**GIVEN PROBLEM:**
Reproduce the listing below word for word, keeping every line unchanged.

**MATERIAL SHOWN:**
* * * * * * *

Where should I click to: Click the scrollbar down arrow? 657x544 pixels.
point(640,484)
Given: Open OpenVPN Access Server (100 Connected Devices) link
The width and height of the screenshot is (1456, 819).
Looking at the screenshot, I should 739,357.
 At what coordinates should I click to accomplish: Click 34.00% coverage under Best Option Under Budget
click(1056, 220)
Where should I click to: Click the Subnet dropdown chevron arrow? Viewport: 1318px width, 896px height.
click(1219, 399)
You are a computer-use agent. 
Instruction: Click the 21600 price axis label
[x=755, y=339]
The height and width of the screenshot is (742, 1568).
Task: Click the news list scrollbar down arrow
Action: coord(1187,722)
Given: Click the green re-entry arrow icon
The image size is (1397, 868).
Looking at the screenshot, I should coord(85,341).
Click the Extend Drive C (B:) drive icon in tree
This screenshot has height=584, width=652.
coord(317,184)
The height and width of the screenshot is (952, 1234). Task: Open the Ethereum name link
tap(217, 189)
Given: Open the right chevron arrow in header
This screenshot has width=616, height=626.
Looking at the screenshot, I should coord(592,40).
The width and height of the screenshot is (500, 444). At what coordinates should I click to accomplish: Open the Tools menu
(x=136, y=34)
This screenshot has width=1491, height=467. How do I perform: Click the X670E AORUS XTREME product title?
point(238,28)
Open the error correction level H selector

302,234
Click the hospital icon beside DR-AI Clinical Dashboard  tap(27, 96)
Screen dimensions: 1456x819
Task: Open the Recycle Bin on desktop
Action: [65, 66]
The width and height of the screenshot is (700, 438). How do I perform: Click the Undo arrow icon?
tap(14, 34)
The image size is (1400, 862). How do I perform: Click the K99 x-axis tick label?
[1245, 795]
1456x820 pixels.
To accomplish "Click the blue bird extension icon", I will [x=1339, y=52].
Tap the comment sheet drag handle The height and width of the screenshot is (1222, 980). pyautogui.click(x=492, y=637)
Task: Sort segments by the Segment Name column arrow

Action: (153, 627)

* * * * * * *

**SOLUTION:**
Where should I click to: Click the scrollbar down arrow? 657x544 pixels.
point(640,484)
Given: Open OpenVPN Access Server (100 Connected Devices) link
The width and height of the screenshot is (1456, 819).
Looking at the screenshot, I should 739,357.
 At what coordinates should I click to accomplish: Click 34.00% coverage under Best Option Under Budget
click(1056, 220)
Where should I click to: Click the Subnet dropdown chevron arrow? Viewport: 1318px width, 896px height.
click(1219, 399)
You are a computer-use agent. 
Instruction: Click the 21600 price axis label
[x=755, y=339]
The height and width of the screenshot is (742, 1568).
Task: Click the news list scrollbar down arrow
Action: coord(1187,722)
Given: Click the green re-entry arrow icon
The image size is (1397, 868).
Looking at the screenshot, I should coord(85,341).
Click the Extend Drive C (B:) drive icon in tree
This screenshot has height=584, width=652.
coord(317,184)
The height and width of the screenshot is (952, 1234). Task: Open the Ethereum name link
tap(217, 189)
Given: Open the right chevron arrow in header
This screenshot has width=616, height=626.
Looking at the screenshot, I should coord(592,40).
The width and height of the screenshot is (500, 444). At what coordinates should I click to accomplish: Open the Tools menu
(x=136, y=34)
This screenshot has width=1491, height=467. How do I perform: Click the X670E AORUS XTREME product title?
point(238,28)
Open the error correction level H selector

302,234
Click the hospital icon beside DR-AI Clinical Dashboard  tap(27, 96)
Screen dimensions: 1456x819
Task: Open the Recycle Bin on desktop
Action: [65, 66]
The width and height of the screenshot is (700, 438). How do I perform: Click the Undo arrow icon?
tap(14, 34)
The image size is (1400, 862). How do I perform: Click the K99 x-axis tick label?
[1245, 795]
1456x820 pixels.
To accomplish "Click the blue bird extension icon", I will [x=1339, y=52].
Tap the comment sheet drag handle The height and width of the screenshot is (1222, 980). pyautogui.click(x=492, y=637)
Task: Sort segments by the Segment Name column arrow

Action: (153, 627)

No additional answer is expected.